DETAILED ACTION

Status of the Application

The present application is being examined under the pre-AIA  first to invent provisions. 
This action is in response to the application filed on 01/28/2022. Claims 1-5, 8-14, and 17-19 are currently pending. 
Claims of 01/28/2022 are further amended with an Examiner’s amendment here as provided below. The Examiner’s amendment amends claims 1, 3, 10, 12, and 19 and cancels claims 2, 9, 11, and 18. Claims 1, 3-5, 8, 10, 12-14, 17, and 19 are allowed.

Allowable Subject Matter

Claims 1, 3-5, 8, 10, 12-14, 17, and 19 are allowed.

EXAMINER’S AMENDMENT

An examiner’s amendment to the record appears below. Should the changes and/or additions be unacceptable to applicant, an amendment may be filed as provided by 37 CFR 1.312. To ensure consideration of such an amendment, it MUST be submitted no later than the payment of the issue fee.

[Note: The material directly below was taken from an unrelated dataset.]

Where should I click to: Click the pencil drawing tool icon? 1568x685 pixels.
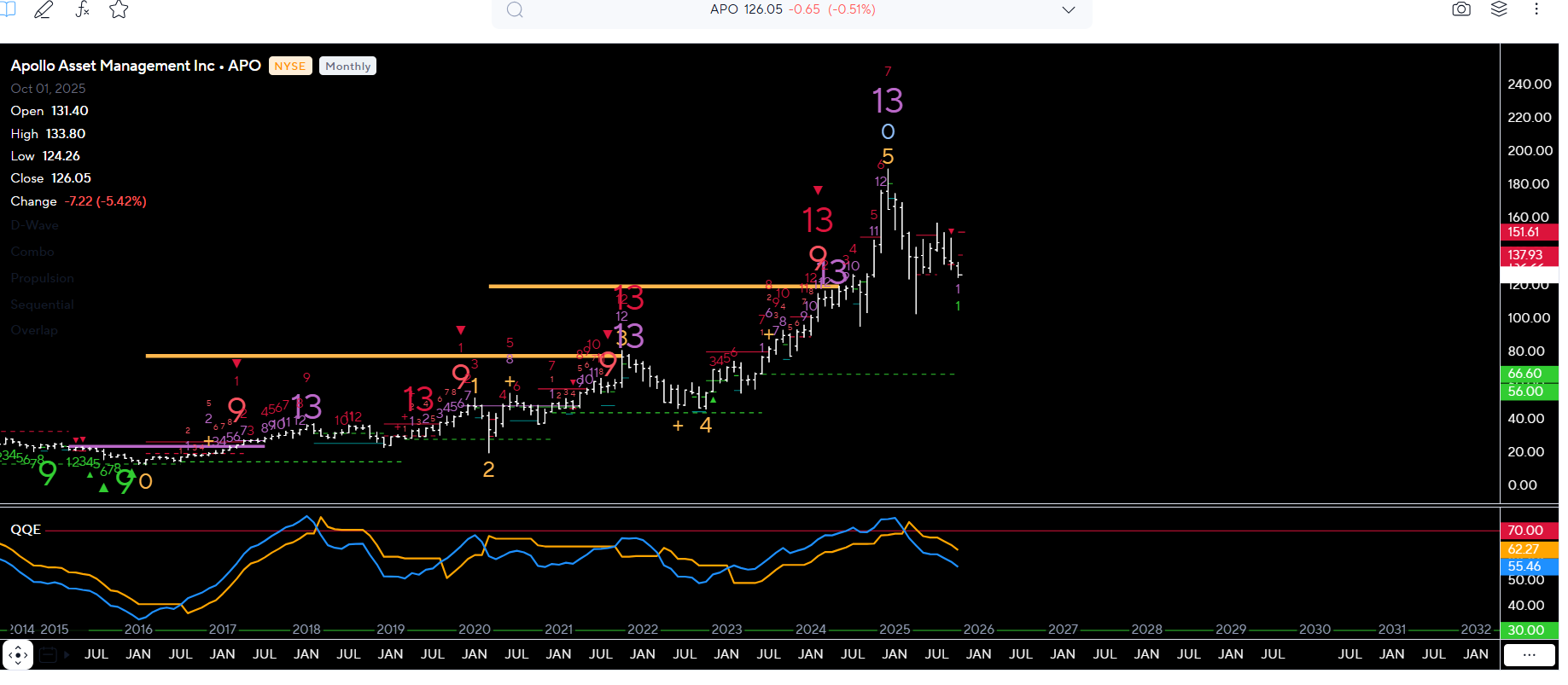[x=43, y=9]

	Please amend the claims listing dated 01/28/2022 as follows:
1.        (Currently Amended)  A method for data acquisition for construction of classification models, the method comprising:
(a) receiving, using a hardware processor, a budget and a cost structure for constructing a classification model using a data set that includes positive and negative examples of a class of interest, wherein the classification model is set to a guided learning mode that receives selected instances of the class of interest that satisfy at least one criterion from the data set and wherein the cost structure includes a cost of a search performed by a human reviewer;
(b) in response to the classification model being set to the guided learning mode, transmitting, using the hardware processor, a definition of the class of interest over the Internet for review by a plurality of human reviewers;
(c) in response to the classification model being set to the guided learning mode, transmitting, using the hardware processor, instructions over the Internet to the plurality of human reviewers to search through the data set and select one or more instances of the class that satisfy at least one criterion;
(d) receiving, using the hardware processor, an indication over the Internet that the one or more instances from the data set have been selected by at least one of the plurality of human reviewers;
(e) training the classification model in the guided learning mode, using the hardware processor, with the one or more selected instances;
(f) estimating, using the hardware processor, a performance of the classification model after training the classification model with the one or more selected instances to construct a learning curve;
(g) determining, using the hardware processor, a rate of change in the estimated performance of the classification model as a function of the cost of at least one of the plurality of human reviewers performing an additional search in the guided learning mode, wherein the rate of change in the estimated performance of the classification model is determined based on a slope of the learning curve;
(h) repeating (b)-(g) until it is determined at (g) that the rate of change in the estimated performance as a function of the cost of the at least one of the plurality of human 
(i) switching, using the hardware processor, the classification model from the guided learning mode to an active learning mode, which includes machine learning, that receives labelled instances from portions of the data set selected as being useful to the classification model in response to determining that the rate of change in the estimated performance as a function of the cost of the at least one of the plurality of human reviewers performing the additional search in the guided learning mode is lower than the first predetermined threshold at (h), until the estimated performance of the classification model is greater than a second predetermined threshold or the budget for constructing the classifier has been exhausted, wherein the plurality of human reviewers include human reviewers that are available to label one or more instances of the class of interest during training of the classification model using the active learning mode and human reviewers that are available to search for the one or more instances of the class of interest in response to the instruction transmitted at (c), and wherein the training of the classification model using the active learning mode is discontinued in response to determining that the rate of change in the estimated performance as a function of a cost of labeling performed by the plurality of human reviewers is lower than a third predetermined threshold;
(j) receiving, using the hardware processor, identifying information of a web page to be classified by the trained classification model;
(k) classifying, using the hardware processor, the web page using the trained classification model to determine whether the web page is a member of the class of interest; and
(l) transmitting information indicating whether the web page is a member of the class of interest to an advertiser, over the Internet, in response to receiving a request for classification information about the web page.

2.	(Cancelled)


1, further comprising:
allocating, using the hardware processor, a portion of the budget to the plurality of human reviewers available for searching and a remaining portion of the budget to the plurality of human reviewers available for labeling.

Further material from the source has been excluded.